Friday, March 4th, we reprovisioned today for the next leg which will be out to the islands and up to Loreto at least, maybe as far as Bahia Conception. We have fond memories of that bay from our land trip here with Darren years ago. We of course used our bikes for the trip to supermarket along with the bike trailer that Darren and Carrie gave us, now that our granddaughters are too grown up to ride in it any longer. The produce nets are overflowing. We went to a bookstore to buy "THE Sea of Cortez cruising guide" as recommended by the folks at Club Cruceros this morning. Virginia got caught up on the laundry at the marina laundromat and had a nice chat with Mora from Whitewater (who had been on the 2004 Baha Haha with us). She and Harry are from San Diego. They left their boat here since that 2004 trip and come down for several months at a time when they can get away from their landscaping business. They didn't have such a pleasant trip down in 2004. They are enjoying sailing out to the islands and around the Sea here, but are not sure long passages are for them so they are going to go with John and Amanda Neil on Mahina in the Marquesas this July. That sounds like a great strategy. She also talked with a group who had just gotten back from a kayak tour of Isla San Spiritus which got her excited to get over to the islands. Too bad the water is too cold to snorkel; the kayakers tried it with wetsuits and said it was still too chilly. The net weather report said there is a 'norther' coming in today and Saturday and so we'll wait until Sunday to head out.

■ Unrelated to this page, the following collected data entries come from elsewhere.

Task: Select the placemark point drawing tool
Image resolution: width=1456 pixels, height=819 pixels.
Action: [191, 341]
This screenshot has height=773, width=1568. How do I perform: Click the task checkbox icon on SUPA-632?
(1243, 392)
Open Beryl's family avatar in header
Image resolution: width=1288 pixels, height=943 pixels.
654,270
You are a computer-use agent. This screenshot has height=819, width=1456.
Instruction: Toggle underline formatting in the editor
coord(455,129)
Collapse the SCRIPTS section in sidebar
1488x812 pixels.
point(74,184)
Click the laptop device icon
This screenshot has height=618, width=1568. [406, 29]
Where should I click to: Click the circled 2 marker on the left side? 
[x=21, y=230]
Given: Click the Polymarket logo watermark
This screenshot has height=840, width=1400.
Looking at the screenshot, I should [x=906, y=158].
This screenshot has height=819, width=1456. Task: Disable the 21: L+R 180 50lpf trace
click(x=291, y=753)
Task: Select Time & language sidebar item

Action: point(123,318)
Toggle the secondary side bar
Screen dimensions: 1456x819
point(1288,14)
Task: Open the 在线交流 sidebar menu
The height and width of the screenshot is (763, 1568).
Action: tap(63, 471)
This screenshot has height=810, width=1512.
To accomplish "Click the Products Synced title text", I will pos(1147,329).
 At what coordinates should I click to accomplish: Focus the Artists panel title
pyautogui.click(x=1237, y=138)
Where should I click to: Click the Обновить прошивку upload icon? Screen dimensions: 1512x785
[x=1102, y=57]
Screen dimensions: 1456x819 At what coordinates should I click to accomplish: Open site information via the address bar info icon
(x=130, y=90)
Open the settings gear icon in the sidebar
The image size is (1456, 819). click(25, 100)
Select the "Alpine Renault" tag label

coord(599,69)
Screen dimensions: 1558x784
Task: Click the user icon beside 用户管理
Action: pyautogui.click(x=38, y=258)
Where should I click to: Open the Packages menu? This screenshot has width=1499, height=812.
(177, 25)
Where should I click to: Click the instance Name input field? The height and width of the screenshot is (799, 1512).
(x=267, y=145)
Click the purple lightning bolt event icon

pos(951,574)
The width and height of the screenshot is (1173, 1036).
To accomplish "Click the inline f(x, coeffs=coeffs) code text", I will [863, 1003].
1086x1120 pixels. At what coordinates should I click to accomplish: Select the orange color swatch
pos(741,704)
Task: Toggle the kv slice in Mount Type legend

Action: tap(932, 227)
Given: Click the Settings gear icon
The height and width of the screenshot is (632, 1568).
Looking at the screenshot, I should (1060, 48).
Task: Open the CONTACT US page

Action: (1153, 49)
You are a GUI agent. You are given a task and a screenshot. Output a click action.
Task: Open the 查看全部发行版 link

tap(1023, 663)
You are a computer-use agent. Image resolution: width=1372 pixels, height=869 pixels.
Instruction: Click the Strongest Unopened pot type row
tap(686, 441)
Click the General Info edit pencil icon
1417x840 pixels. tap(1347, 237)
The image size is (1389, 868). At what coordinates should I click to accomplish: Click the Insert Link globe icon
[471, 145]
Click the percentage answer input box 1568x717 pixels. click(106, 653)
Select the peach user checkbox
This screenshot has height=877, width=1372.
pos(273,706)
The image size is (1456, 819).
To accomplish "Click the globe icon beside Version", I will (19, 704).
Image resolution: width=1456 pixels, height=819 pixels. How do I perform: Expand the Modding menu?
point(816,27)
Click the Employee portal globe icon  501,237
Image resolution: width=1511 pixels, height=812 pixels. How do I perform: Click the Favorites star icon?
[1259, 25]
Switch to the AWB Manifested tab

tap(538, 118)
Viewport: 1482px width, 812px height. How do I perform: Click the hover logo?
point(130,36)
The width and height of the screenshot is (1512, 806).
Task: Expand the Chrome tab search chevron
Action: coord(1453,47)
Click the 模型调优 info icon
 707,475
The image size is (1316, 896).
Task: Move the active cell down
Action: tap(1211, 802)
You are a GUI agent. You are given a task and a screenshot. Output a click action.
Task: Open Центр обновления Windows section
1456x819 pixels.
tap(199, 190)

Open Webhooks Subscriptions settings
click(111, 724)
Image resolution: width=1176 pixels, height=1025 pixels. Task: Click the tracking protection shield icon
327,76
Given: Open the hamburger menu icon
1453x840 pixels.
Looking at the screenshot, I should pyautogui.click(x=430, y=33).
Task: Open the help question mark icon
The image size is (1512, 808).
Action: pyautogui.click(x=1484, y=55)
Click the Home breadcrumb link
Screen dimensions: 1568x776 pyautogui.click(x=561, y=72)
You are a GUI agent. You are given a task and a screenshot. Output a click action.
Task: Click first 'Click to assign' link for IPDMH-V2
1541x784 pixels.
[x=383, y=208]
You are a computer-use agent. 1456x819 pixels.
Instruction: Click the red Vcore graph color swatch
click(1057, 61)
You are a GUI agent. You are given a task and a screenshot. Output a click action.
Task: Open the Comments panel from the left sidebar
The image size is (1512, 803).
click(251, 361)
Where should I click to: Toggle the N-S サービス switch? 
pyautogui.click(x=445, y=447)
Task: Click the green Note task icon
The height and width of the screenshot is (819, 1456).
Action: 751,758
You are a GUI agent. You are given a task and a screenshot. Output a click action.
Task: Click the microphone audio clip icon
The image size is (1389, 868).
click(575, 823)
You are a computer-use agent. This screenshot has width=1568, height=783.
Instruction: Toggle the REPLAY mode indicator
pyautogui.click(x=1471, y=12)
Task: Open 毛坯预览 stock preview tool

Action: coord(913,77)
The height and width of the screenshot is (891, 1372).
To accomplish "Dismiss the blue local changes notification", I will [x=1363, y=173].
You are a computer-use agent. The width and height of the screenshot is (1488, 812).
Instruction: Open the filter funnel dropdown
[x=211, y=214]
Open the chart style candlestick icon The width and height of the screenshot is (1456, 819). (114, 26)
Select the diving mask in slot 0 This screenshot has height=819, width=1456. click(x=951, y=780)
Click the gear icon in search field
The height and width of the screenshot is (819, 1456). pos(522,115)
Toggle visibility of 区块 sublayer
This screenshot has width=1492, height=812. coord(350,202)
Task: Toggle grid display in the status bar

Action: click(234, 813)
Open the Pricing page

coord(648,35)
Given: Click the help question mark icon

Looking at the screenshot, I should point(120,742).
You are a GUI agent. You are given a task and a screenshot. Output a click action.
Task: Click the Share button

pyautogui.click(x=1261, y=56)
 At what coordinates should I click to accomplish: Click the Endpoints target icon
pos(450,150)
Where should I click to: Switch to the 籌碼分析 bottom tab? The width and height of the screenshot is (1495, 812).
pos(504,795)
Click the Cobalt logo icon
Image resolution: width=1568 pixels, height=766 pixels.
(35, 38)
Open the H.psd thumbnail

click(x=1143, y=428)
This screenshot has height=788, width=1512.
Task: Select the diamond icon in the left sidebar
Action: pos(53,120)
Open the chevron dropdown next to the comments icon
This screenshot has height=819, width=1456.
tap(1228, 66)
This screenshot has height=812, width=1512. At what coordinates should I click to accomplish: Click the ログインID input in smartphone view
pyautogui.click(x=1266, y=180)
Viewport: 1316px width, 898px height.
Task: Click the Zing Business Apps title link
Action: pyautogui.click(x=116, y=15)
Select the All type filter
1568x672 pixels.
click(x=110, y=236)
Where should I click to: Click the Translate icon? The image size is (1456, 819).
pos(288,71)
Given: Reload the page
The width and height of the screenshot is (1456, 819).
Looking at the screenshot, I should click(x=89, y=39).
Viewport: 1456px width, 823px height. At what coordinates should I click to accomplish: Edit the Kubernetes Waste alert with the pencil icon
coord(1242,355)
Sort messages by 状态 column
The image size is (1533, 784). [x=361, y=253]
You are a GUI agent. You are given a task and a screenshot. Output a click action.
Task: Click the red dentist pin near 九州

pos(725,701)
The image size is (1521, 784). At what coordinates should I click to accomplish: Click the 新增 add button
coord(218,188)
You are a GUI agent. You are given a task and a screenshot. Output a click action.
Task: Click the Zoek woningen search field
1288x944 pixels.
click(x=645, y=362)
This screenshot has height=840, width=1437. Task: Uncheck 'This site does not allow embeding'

We visited Carnaval again for dinner and enjoyed all the music.
Saturday, March 5th. Today Dennis will go up the mast and modify the wind generator support and then we'll cruise town on our bikes one last time in search of a watermelon. The weather has warmed up while we have been here (it's over a week now!). Today it is supposed to be 89. It's not humid though so it is quite comfortable.
We'll post an update about our island adventures in a few days.